▶ **Problem**
Could you transcribe each record below exactly as written, setting the pictures aside?

─── The data

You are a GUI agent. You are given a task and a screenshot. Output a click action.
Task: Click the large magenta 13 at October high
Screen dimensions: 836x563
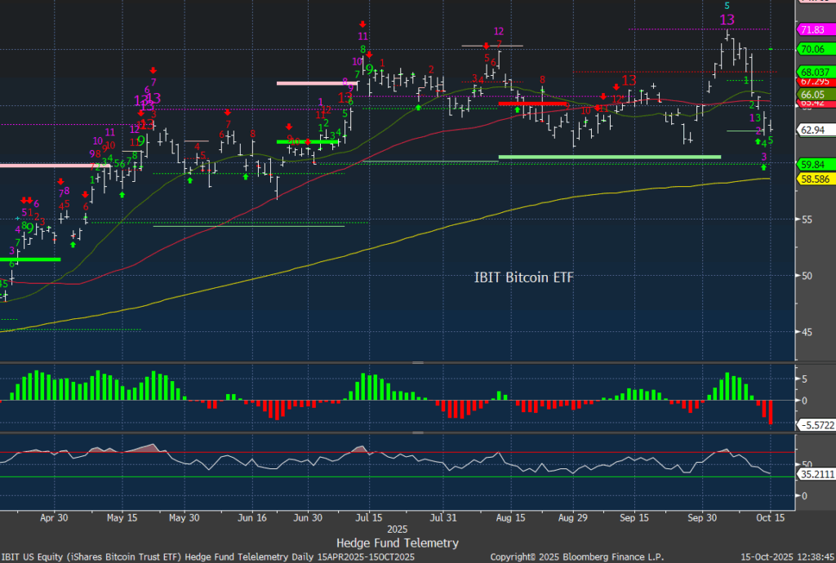tap(727, 20)
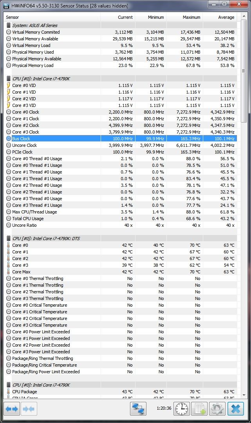Viewport: 251px width, 423px height.
Task: Close sensor window with blue X button
Action: click(x=236, y=409)
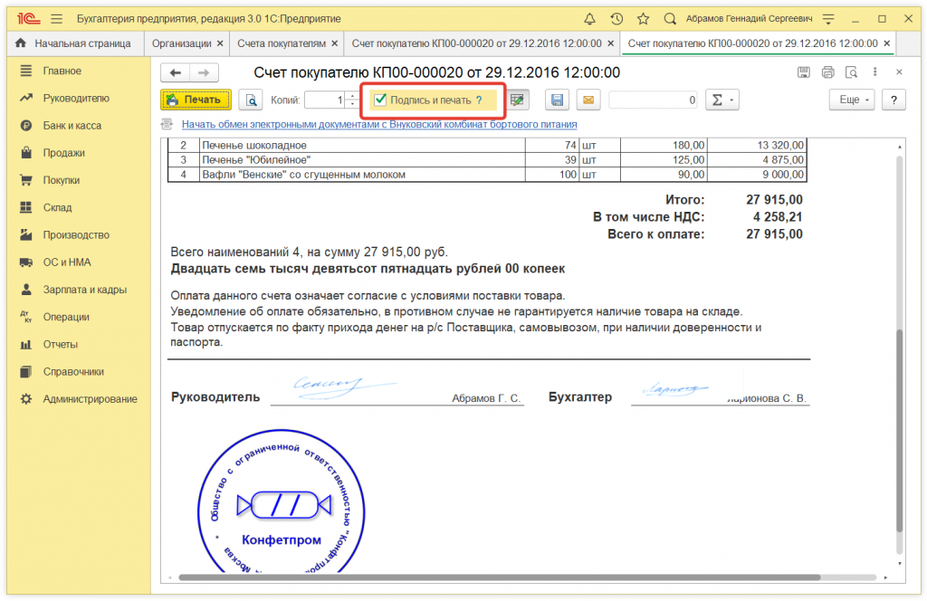
Task: Click the 'Копий' number input field
Action: (x=326, y=100)
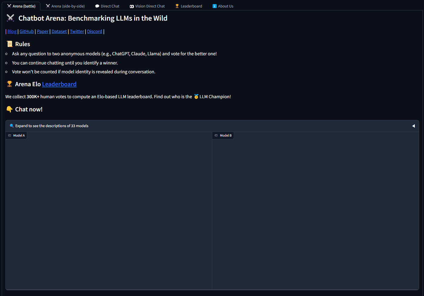
Task: Click the Leaderboard hyperlink in the Arena Elo heading
Action: click(x=59, y=84)
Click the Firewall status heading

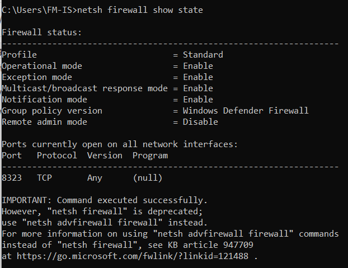pyautogui.click(x=41, y=32)
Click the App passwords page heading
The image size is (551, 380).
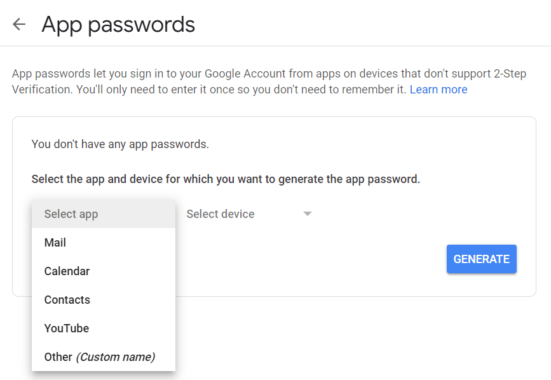118,25
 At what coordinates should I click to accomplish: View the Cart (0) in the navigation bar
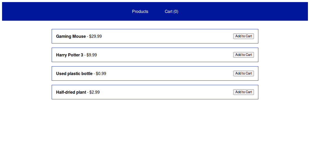click(x=171, y=11)
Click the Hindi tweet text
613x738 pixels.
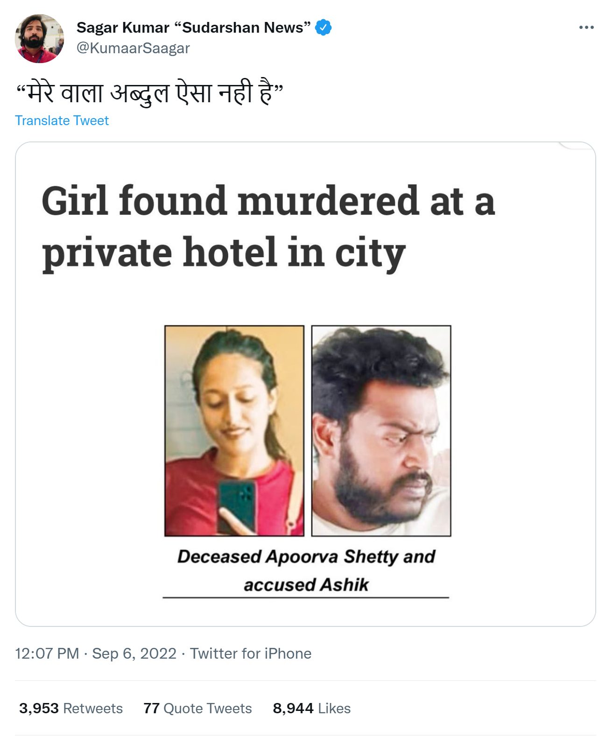[x=149, y=92]
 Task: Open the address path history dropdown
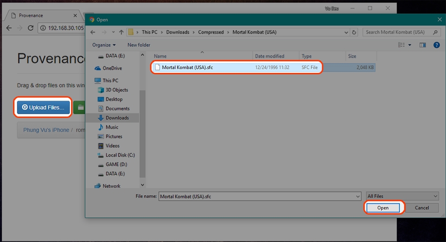pos(346,33)
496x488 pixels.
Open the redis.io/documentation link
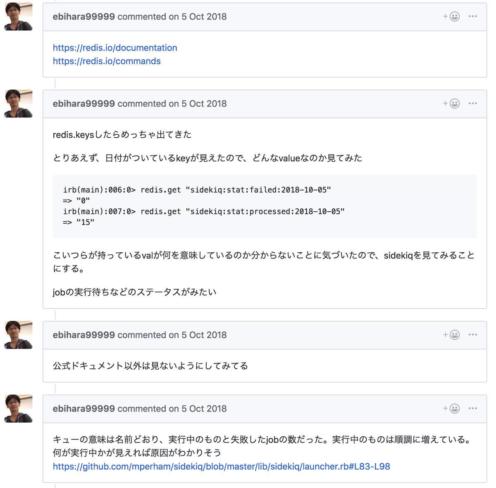coord(115,48)
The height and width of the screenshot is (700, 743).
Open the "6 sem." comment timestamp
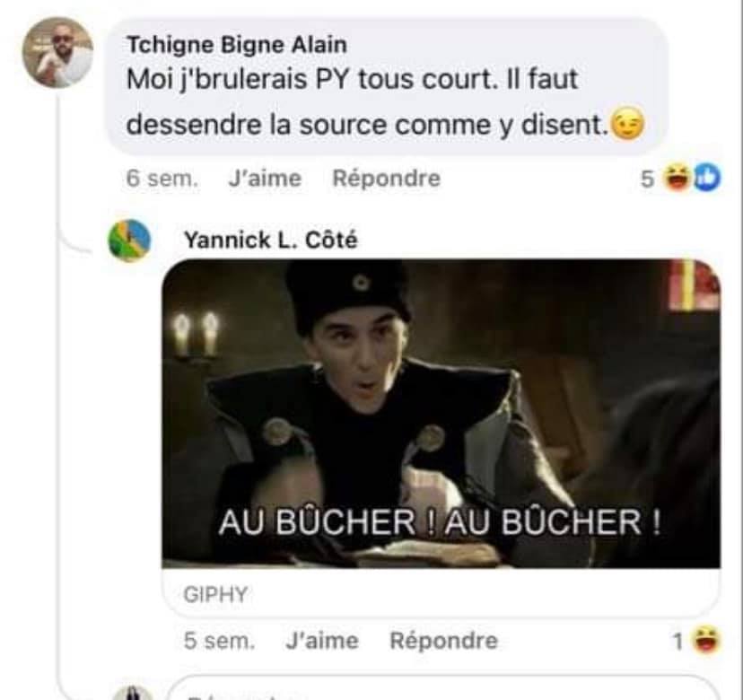click(162, 179)
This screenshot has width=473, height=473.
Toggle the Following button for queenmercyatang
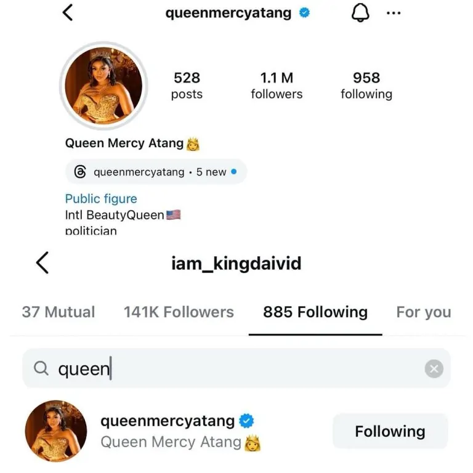390,431
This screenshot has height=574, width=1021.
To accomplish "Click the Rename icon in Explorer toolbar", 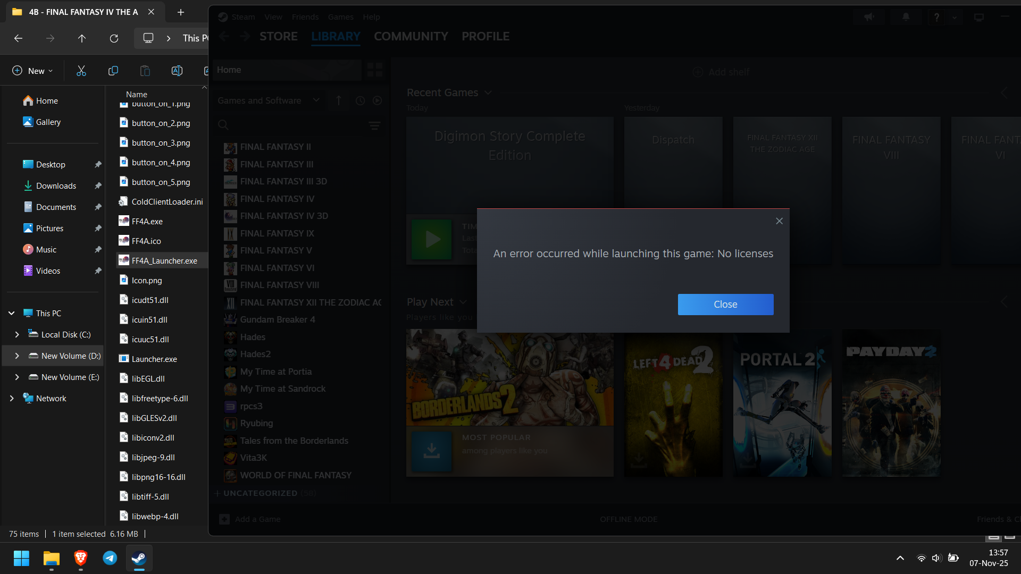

──────

▶ **Exercise response**
You are a GUI agent. You are given a task and a screenshot. Output a click action.
Task: Click the large magenta 13 at October high
Screen dimensions: 836x563
tap(727, 20)
Viewport: 251px width, 423px height.
Task: Close sensor window with blue X button
Action: click(x=236, y=409)
Task: Click the 'Копий' number input field
Action: (x=326, y=100)
Task: Click the Leaderboard hyperlink in the Arena Elo heading
Action: click(x=59, y=84)
Click the Firewall status heading

pyautogui.click(x=41, y=32)
Click the App passwords page heading
The image size is (551, 380).
118,25
 At what coordinates should I click to accomplish: View the Cart (0) in the navigation bar
click(x=171, y=11)
Click the Hindi tweet text
613x738 pixels.
[x=149, y=92]
 Task: Open the address path history dropdown
pos(346,33)
496x488 pixels.
Open the redis.io/documentation link
coord(115,48)
The height and width of the screenshot is (700, 743).
Open the "6 sem." comment timestamp
click(162, 179)
This screenshot has width=473, height=473.
Toggle the Following button for queenmercyatang
390,431
This screenshot has height=574, width=1021.
To accomplish "Click the Rename icon in Explorer toolbar", 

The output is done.